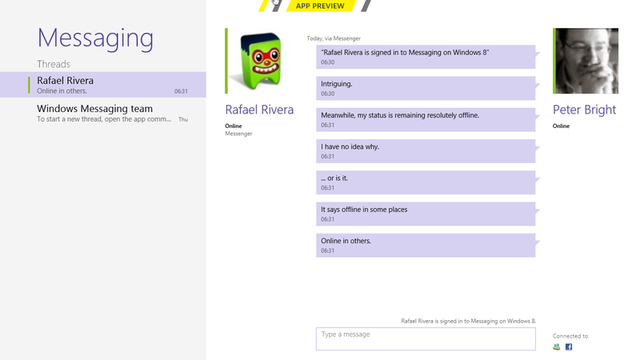Click the 'Online in others.' message bubble

point(426,245)
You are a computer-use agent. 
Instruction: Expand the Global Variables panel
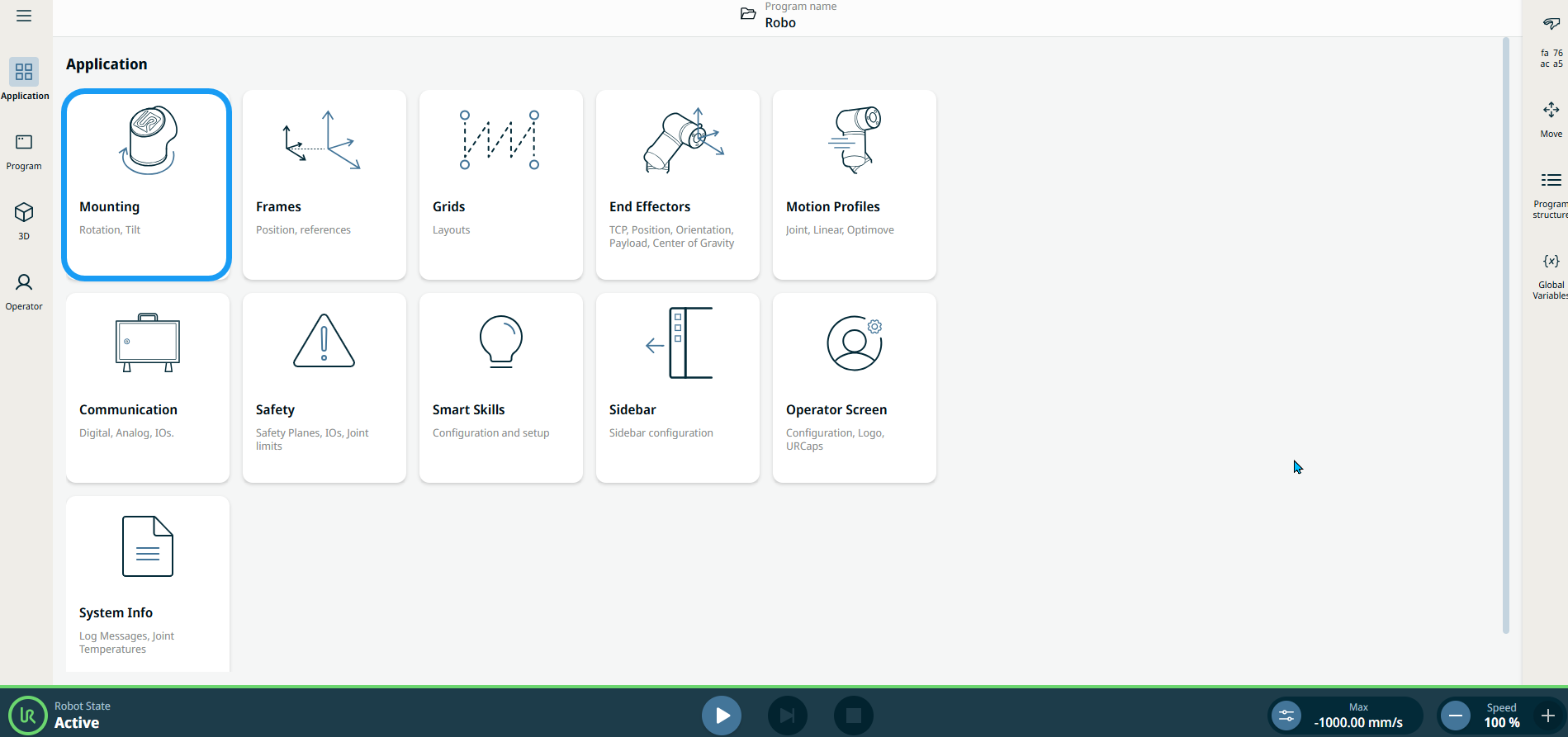click(1550, 275)
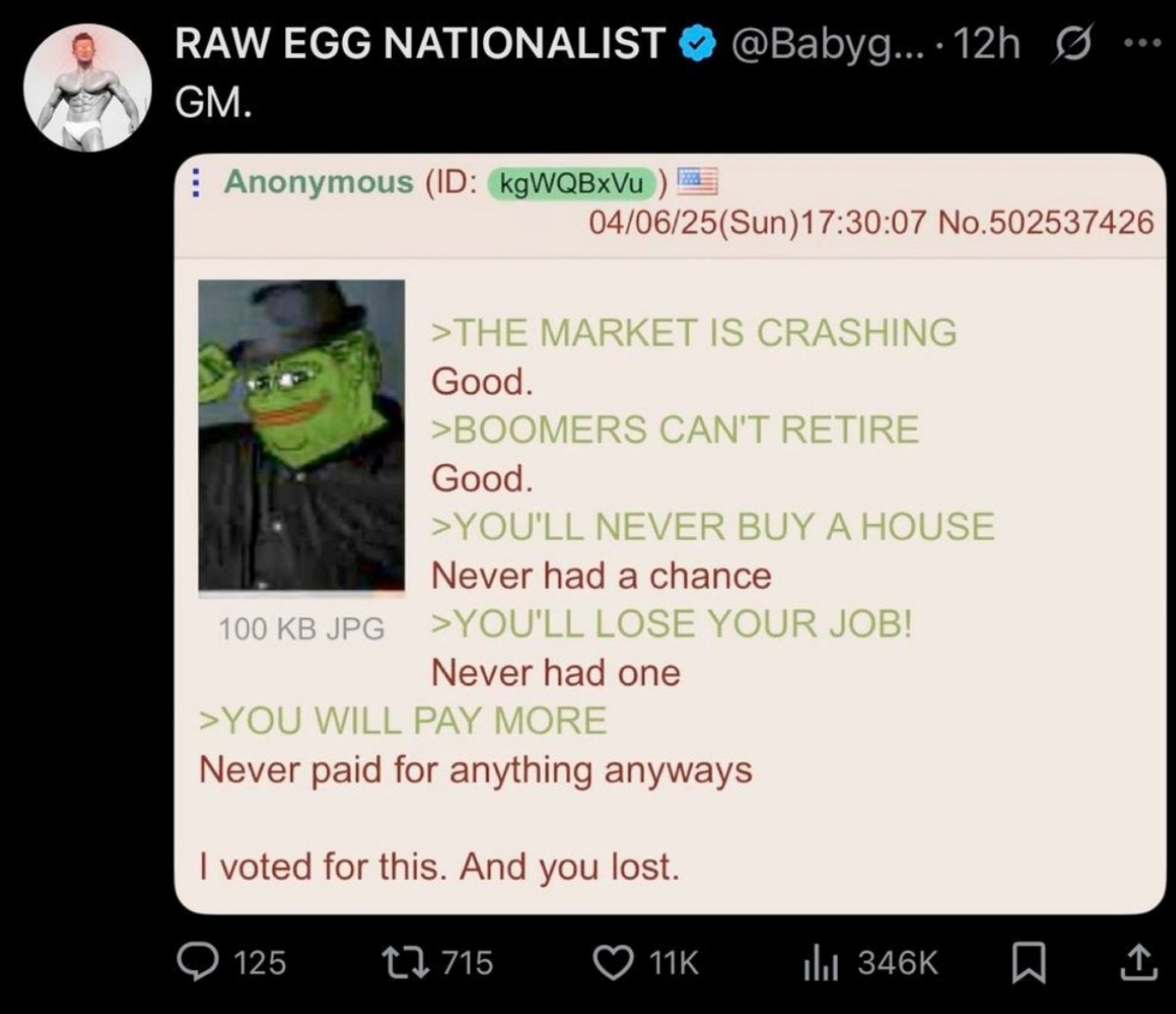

=======

INSTRUCTIONS TO FOLLOW →
Lines from the one containing "You are a computer-use agent." through the end of the material above must be reproduced exactly; pictures must not be.

FINISHED EXERCISE →
You are a computer-use agent. 
Instruction: Expand the Global Variables panel
click(1550, 275)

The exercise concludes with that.